Diaspora is so beautiful in what it does with these decreasingly biological entities that may be our descendents though. All I really want is to be one of them. The first chapter of the book is about the creation of an orphan AI, one which goes through the stages of development until it is finally self-aware. This character, Yatima (which, incidentally goes in the file of “if I ever have children some day here are the geeky names I may fight tooth and nail for”), then deals with an apocalyptic (to biological life) event on Earth and then engages in exploration through physical and non-physical methods of the universe and the different layers within and around it, trying to make sense of life’s place. (Dave, seriously, read this book.)

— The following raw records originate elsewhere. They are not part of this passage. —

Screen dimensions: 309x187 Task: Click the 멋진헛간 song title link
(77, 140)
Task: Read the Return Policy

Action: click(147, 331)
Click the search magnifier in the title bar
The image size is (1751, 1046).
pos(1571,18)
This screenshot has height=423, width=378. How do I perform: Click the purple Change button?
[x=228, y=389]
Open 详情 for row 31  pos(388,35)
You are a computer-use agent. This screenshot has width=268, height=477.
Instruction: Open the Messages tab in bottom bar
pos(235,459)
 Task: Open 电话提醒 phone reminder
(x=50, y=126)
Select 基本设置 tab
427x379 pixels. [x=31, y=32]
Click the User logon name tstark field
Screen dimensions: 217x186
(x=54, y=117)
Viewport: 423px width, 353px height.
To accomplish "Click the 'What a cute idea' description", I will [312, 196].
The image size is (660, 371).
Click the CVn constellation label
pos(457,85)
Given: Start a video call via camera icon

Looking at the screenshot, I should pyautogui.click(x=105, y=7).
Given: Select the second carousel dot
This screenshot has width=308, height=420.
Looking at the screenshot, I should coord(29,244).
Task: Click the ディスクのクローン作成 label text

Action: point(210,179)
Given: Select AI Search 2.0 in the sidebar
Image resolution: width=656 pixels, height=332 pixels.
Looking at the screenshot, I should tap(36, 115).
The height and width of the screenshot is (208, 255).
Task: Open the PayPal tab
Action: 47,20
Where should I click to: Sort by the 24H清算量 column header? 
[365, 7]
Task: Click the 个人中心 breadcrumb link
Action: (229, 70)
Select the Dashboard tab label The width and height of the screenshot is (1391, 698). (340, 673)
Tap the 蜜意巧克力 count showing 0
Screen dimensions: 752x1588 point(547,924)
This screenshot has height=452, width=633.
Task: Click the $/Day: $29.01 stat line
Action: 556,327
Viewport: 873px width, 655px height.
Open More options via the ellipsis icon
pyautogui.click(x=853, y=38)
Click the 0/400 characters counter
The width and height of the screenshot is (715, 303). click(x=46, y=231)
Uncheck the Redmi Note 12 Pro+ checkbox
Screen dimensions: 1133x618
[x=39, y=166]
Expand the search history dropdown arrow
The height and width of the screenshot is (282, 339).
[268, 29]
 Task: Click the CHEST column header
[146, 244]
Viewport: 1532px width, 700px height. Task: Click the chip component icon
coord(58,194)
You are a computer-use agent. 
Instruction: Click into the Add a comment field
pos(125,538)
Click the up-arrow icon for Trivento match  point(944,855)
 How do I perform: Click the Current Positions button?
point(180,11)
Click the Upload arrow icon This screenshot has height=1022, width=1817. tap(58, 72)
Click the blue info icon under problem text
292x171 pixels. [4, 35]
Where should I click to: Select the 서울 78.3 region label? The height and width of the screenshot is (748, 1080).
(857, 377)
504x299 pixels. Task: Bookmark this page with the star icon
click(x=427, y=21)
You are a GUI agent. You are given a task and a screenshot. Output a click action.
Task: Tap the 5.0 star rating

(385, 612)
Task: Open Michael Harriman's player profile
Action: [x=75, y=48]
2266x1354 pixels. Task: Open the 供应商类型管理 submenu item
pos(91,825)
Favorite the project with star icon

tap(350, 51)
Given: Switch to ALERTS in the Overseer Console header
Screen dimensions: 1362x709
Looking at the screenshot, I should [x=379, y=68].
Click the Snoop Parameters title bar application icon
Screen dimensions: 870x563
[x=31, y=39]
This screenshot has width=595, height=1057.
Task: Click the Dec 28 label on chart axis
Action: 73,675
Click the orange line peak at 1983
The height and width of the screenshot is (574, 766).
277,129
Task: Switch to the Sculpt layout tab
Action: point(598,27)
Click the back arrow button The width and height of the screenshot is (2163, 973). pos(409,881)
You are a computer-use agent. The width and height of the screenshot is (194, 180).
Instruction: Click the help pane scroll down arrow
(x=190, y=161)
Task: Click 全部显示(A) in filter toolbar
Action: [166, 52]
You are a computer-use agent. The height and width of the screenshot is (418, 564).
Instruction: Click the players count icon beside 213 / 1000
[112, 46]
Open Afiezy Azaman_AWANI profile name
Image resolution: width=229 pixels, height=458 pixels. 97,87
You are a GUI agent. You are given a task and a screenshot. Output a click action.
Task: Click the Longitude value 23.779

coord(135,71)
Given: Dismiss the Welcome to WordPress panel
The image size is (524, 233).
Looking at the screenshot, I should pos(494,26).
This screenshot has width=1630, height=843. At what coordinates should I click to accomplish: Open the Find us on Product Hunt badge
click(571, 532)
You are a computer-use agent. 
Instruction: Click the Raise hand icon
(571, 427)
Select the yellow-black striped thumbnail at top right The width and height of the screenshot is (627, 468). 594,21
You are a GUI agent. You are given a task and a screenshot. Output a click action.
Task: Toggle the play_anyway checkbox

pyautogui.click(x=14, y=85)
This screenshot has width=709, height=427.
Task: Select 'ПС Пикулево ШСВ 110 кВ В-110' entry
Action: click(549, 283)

By the end I was so caught up in the loneliness and wonder of everything that had happened. You know how in some books you know in the very first bit what you’re in for. This book shifts with each chapter. Timescales skew, universes change, yet some characters stick with tradition, immortal though they may be. Fuck, this thing was so good. It pains me that McNally doesn’t have copies of everything Greg Egan has ever written. I mean, I couldn’t read a regular SF book after this. Everything would have felt so four dimensional. (Seriously Dave, let me know when you’ve read this book. It’s in the library. I just returned it.)